> [EXERCISE REQUIREMENTS]:
Continue the passage about Mary, Dope and media slander, starting right after its last sentence.

-------- SELECTED TEXT --------

She says she’s getting along better with Dope, as we call her, saying that at times she gets on Mary’s nerves for ignoring her, as she puts it. She’s standing firm against spending any more money on her. She didn’t show her what I wrote about her, so she doesn’t have to deal with her reaction. Yes, I know good and well that’s not something Dope could handle well. It’s ok, I told her, I was just venting on her behalf. Maybe she’ll want to give it to her in the future, like right before she leaves if she leaves first.
I’ll bet she must really wish we were cellies again now! No thanks, though. I’d rather be Tom’s celly here.
She said she was crushed to read that she abused her kids in the article I sent her from the net. I told her that I know she didn’t abuse her kids and so does she, and not to let the ways of the media get to her. It’s their job to make up lies and make people look bad. It should be illegal to slander people the way they do, but unfortunately, if you’re part of the media, you can say anything you want about anybody. They could’ve said I killed a dozen people and there wouldn’t have been anything I could’ve done about it. As Misery said, “The media’s never your friend.”

-------- EXTRACTED INFORMATION --------

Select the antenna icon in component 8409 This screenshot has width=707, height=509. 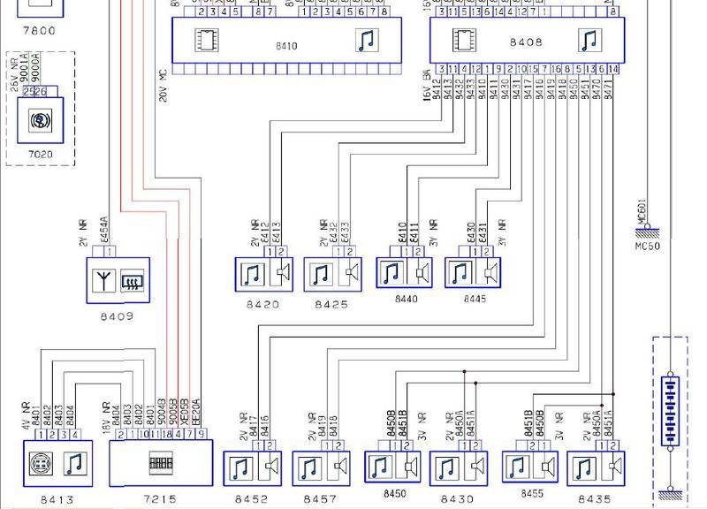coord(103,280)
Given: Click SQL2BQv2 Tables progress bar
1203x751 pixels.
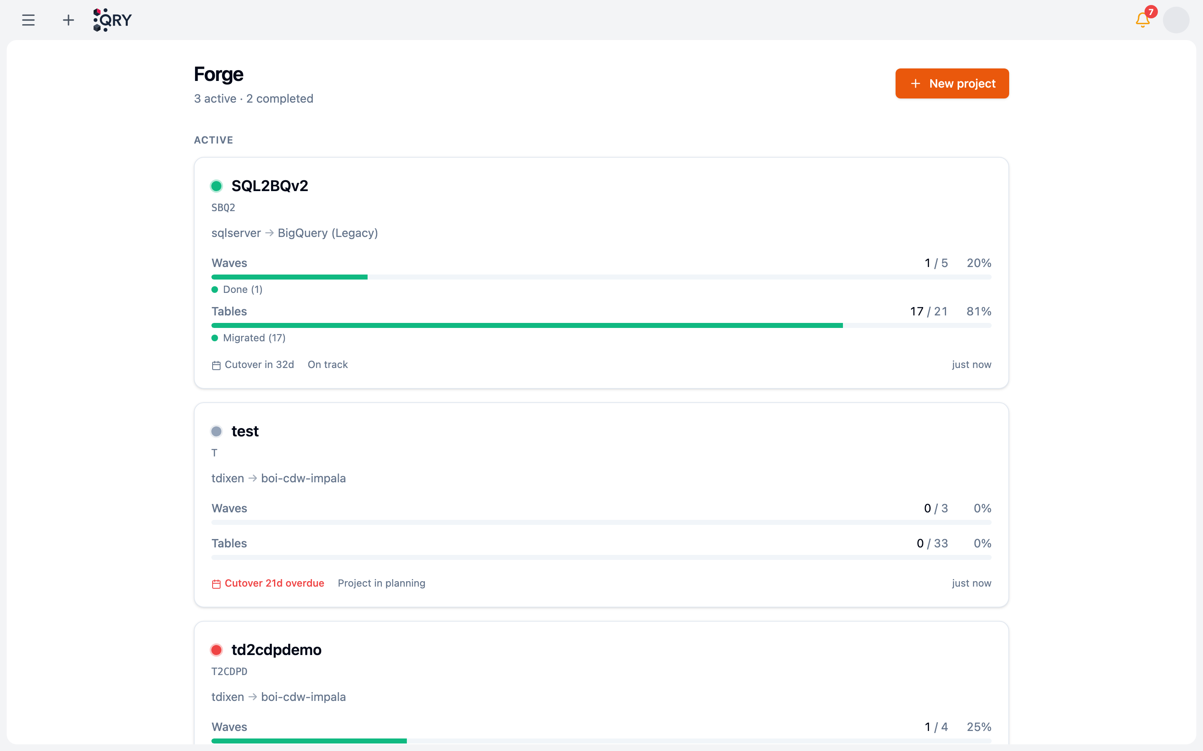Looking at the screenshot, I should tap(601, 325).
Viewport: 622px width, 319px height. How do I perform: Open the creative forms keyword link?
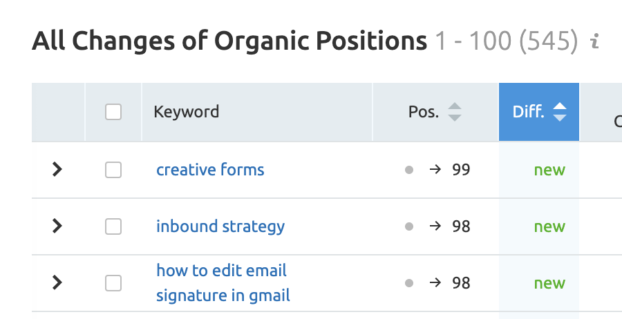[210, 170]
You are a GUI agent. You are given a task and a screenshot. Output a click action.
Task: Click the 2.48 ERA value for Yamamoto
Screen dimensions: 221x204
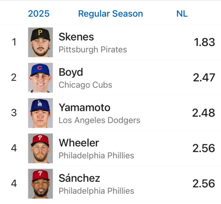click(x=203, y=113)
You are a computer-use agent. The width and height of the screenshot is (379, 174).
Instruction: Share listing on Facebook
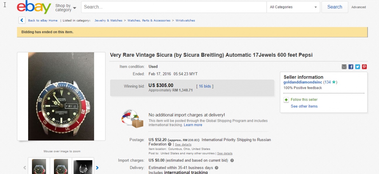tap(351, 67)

--------

> [EXERCISE OUTPUT]:
Nonetheless, I’m sorry the bullshit article upset her. I considered not sending it but then decided that since she did ask for whatever I could find, I’d send it, cuz she and I both know the truth. As an abused child myself, it’s all the easier for me to sense an abuser. They should’ve printed that she “pled guilty to neglect,” and not that she “pled guilty to abuse,” but see? That’s the media; always twisting things around.
As for this parole thing, I’m not sure what she’s talking about. She said something about being bummed out about them taking away 85% of the parole. I don’t understand that part of the law too well, nor can I even begin to guess how many years she’ll do, as I told her. I asked Tom if like me, and like most cases, if her plea bargaining was a mistake. He agrees with her, though, and says that if it’ll help put Monster in his place, then no it wasn’t. I told her that although I can’t say how many years she’ll get, be prepared and don’t be surprised if she gets many years of probation at some point. I reminded her that the system’s not about “justice” 99% of the time. It’s about power, control and money. The more people they can get and keep on probation, and for as long as possible, the more money they make. I asked Tom if he thought they’d have her on probation for life, and he says he doubts it cuz that’s usually for those convicted of sex crimes. It also depends on the state you’re in, too. I’m sure I don’t have to remind her of how different Arizona is compared to Massachusetts, though I did fill her in on Paula’s latest case.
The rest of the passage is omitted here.